Ever since the release of a stinging audit in February, Gov. Pat Quinn’s political team has hotly disputed any suggestion there was a tie between his 2010 launch of an anti-violence program and his effort to energize African-American voters for that year’s election.
On Wednesday, newly-disclosed emails showed that at least one top member of his administration saw the connection at the time — and intentionally sought to exploit it.
To my mind, a September 2010 email from Quinn’s then-chief of staff Jack Lavin to the governor’s campaign manager falls short of the “gotcha” revelation that Republicans were hoping would swing campaign momentum back in favor of GOP nominee Bruce Rauner.
All it really shows is that the Quinn campaign was hoping to get some political mileage out of his $54.5 million Neighborhood Recovery Initiative, which has always been plain on its face despite the governor’s denials.
The email doesn’t disprove the governor’s principle argument that he hurriedly launched the program as a way to address what had been an alarming year of violence in Chicago, not to create a pre-election slush fund as Republicans contend.
But the proof that the troubled program figured into Quinn’s re-election strategy provided yet another embarrassment for Quinn that Rauner will be sure to exploit in the campaign’s final weeks.
The governor’s best defense at this point is to keep making the case that Rauner has been involved in worse as a private businessman, as this week’s latest revelations in the Sun-Times continue to suggest, which will continue to guide my approach in the voting booth.
Lavin’s email was part of a batch made public by the Illinois Legislative Audit Commission on the resumption of hearings into the NRI program, which had been stalled at the request of federal prosecutors in Springfield who are conducting a criminal investigation.
Writing to Quinn’s 2010 campaign manager Ben Nuckels, Lavin emphasized the need to “get the base out” and to “better prioritize correctly” campaign efforts.
“The [African-American community tends to break late so we have some time.
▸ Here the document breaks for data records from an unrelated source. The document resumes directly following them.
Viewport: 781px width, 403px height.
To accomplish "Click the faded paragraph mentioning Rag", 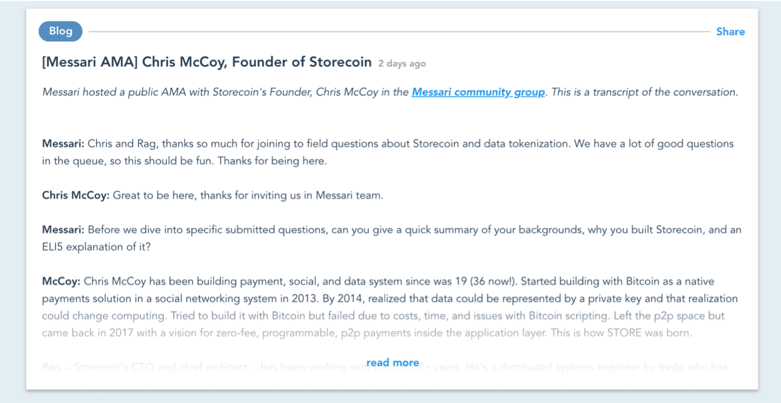I will coord(188,367).
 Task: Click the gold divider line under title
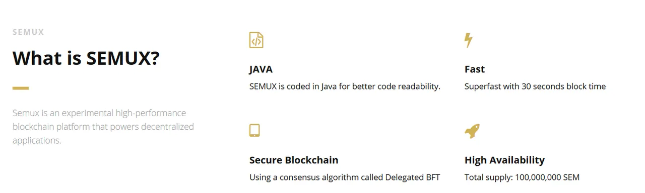click(x=21, y=88)
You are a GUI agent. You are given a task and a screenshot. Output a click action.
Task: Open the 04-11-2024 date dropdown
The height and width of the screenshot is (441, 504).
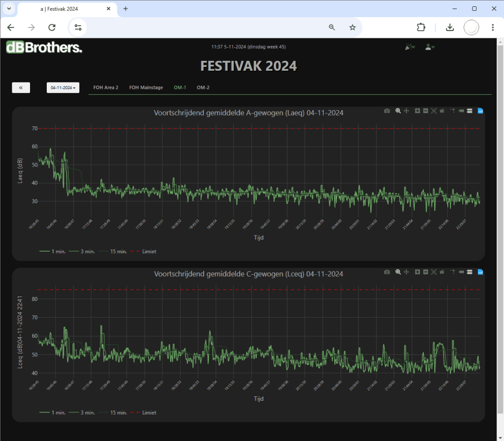(63, 88)
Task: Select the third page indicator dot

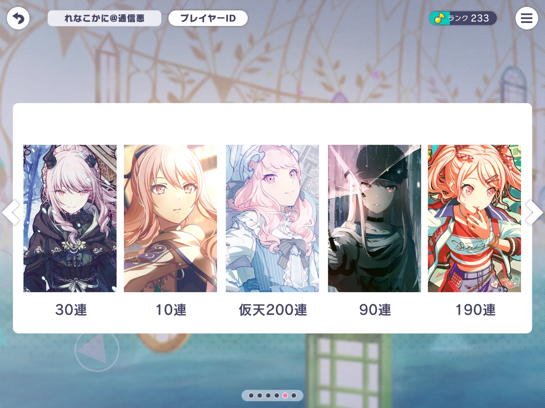Action: click(x=268, y=395)
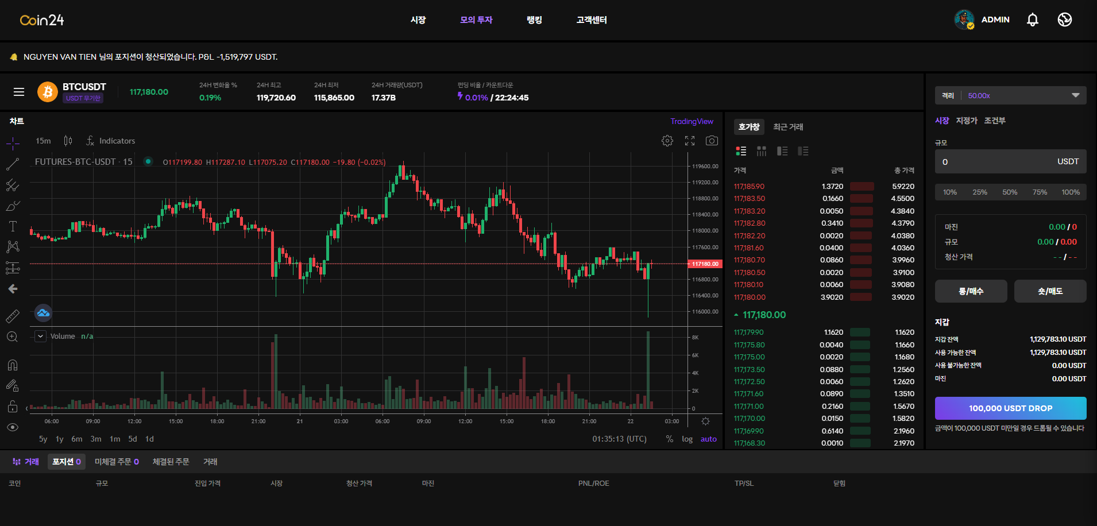Open the 15m timeframe selector
This screenshot has height=526, width=1097.
click(43, 141)
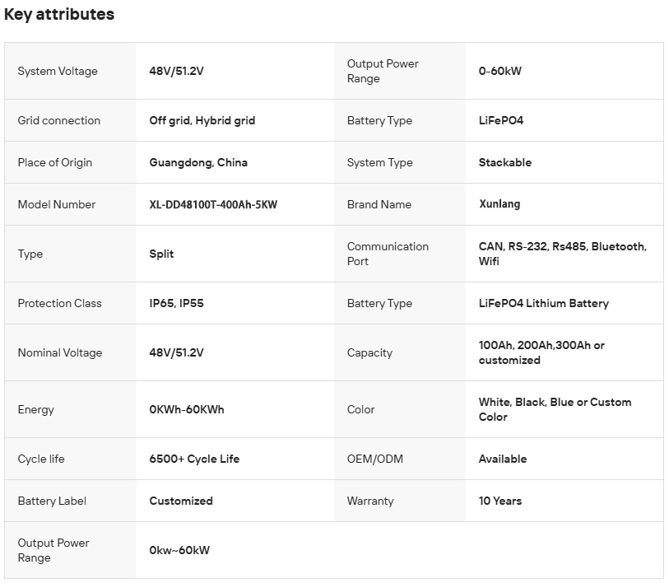Select the 0KWh-60KWh energy value

pyautogui.click(x=187, y=409)
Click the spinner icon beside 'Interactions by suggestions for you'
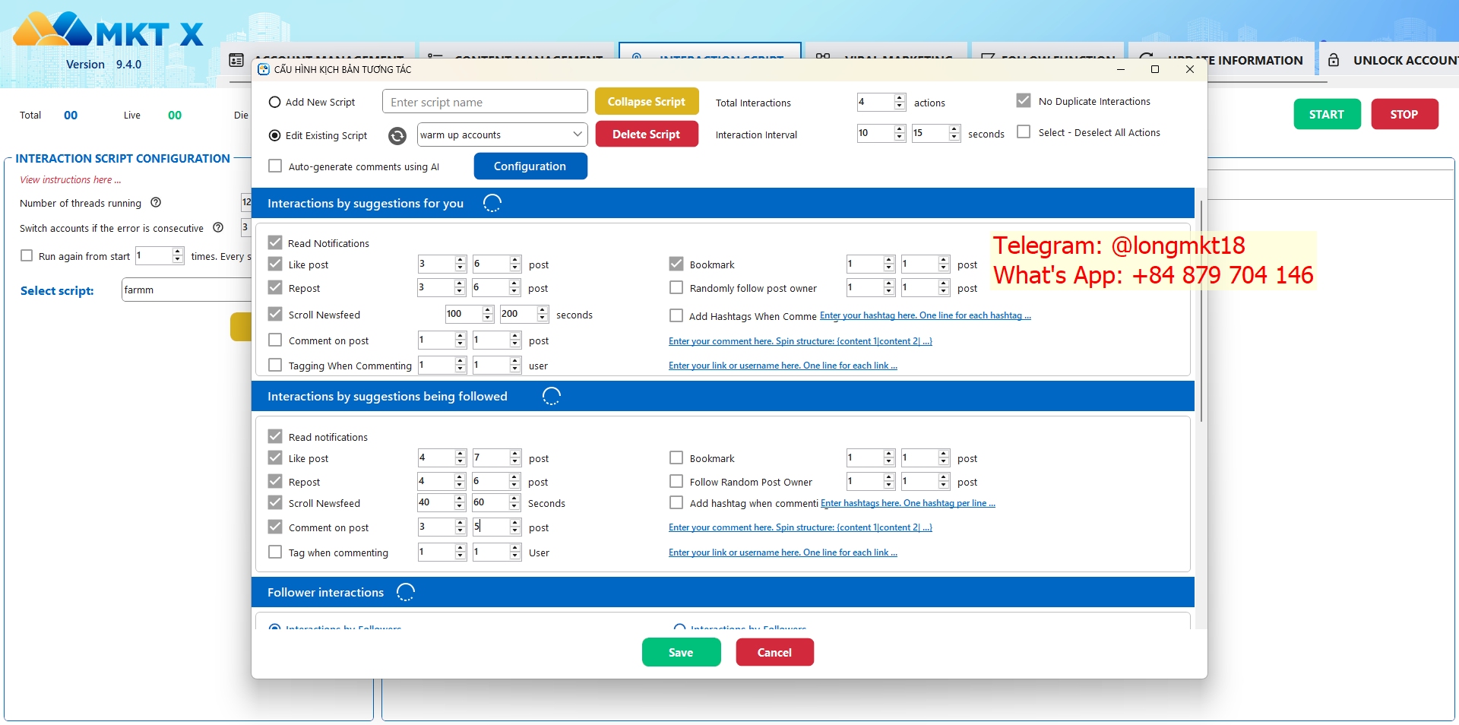Viewport: 1459px width, 725px height. 492,203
The Gov’s Neighborhood Recovery Initiative will also help on the jobs and anti-violence messages,” Lavin wrote.
The problem with that is that NRI “was hastily implemented and poorly managed,” in Auditor General William Holland’s words, with money hurried out the door in the weeks before the election as the Quinn administration turned to Chicago aldermen to advise them about which groups should get funding in their neighborhoods. Not a good idea.
The release of the emails overshadowed Wednesday’s long-awaited testimony of Barbara Shaw, who as director of the Illinois Violence Prevention Authority administered the rollout of the NRI program.